Although Maryville saw rapid growth in many subgroups, Winstead noted there’s still a gap to close.
He also noted that the district has one of the lowest numbers in the state for students who are chronically out of school, at 4.2%. However, the rate is 13.3% for economically disadvantaged students.
Alcoa’s overall rate for chronic absenteeism was 6.2%, and Blount County’s 8.5%. Among economically disadvantaged students, the number was 11.7% in Alcoa and 11.9% in Blount.
Alcoa closing gap
Director Brian Bell called the results, “Alcoa exceptionalism on display.”
This is the second time in four years that Alcoa has been rated “Exemplary,” the third time Alcoa High has been a “Reward School” and the first time Alcoa Intermediate earned the honor. Last year Alcoa was an “Advancing” district, the second-highest level.

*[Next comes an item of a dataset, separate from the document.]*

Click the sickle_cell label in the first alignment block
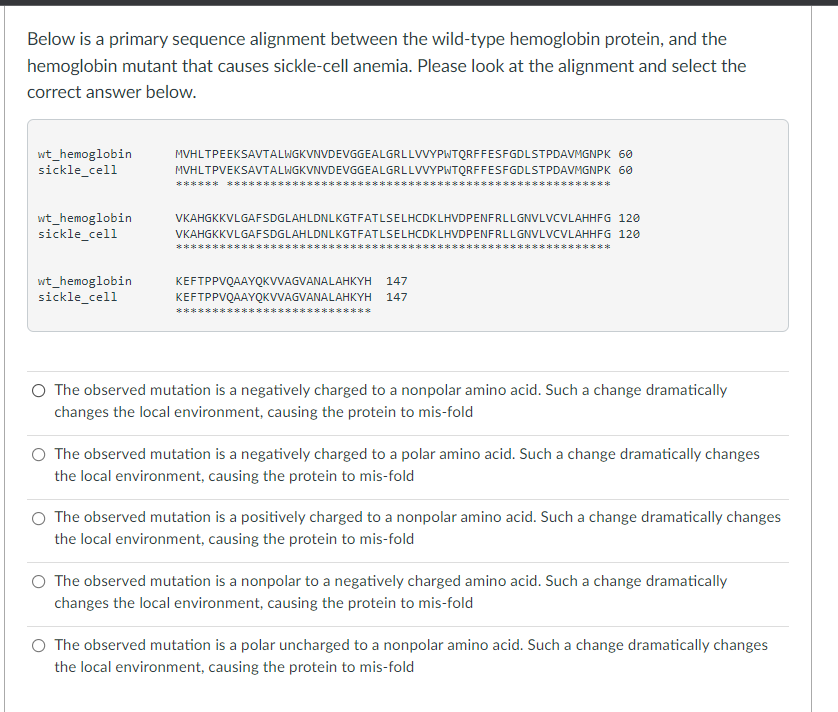 click(x=77, y=169)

Closing the gap in achievement between students in general and subgroups of students was a factor, Bell said. “Our subgroups across the board had really good growth.”
One of the biggest gains was in math at Alcoa Intermediate School. “More than anything else, they really dug deep into the data,” Bell said of teachers’ efforts to reflect the depth of new standards for math.
Seventh grade math results also showed significant growth.
One area for improvement is ELA in grades six through 12, Bell said, noting a dip in sixth and seventh grade results as an area of concern. “The alarm bells aren’t going off, but it’s just one area we have to address.”
Alcoa saw gains in third through fifth grade ELA results.
A year ago, the Blount County Schools system was ranked in the lowest district category, “In Need of Improvement.” In 2017, all three local districts had been named “Exemplary.”
BCS made strong growth in ELA and math in grades three through five, and both high schools improved achievement in all “End of Course” exams over the previous year, Director Rob Britt noted in a news release.
The district’s overall weakest performance was in middle school ELA and math, and Britt said in a phone interview that discussions already are underway to focus on all four, not just Eagleton and Heritage.
Eagleton also was named an “Additional Targeted Support and Improvement School” last year, and in January began a “Crown Academy” program that offers extra support to students after school.
While this was the first year Rockford, Middlesettlements and Mary Blount elementary schools have been named “Reward Schools,” it was the fourth time for Friendsville Elementary since 2012 and the second consecutive year for Prospect Elementary.
Educators also said they are seeing the results of more rigorous state standards in place for a few years.
Plus Tennessee last year finally had a smooth administration of online tests after a rocky experience in previous years. This spring, however, students will be going back to paper and pencil tests.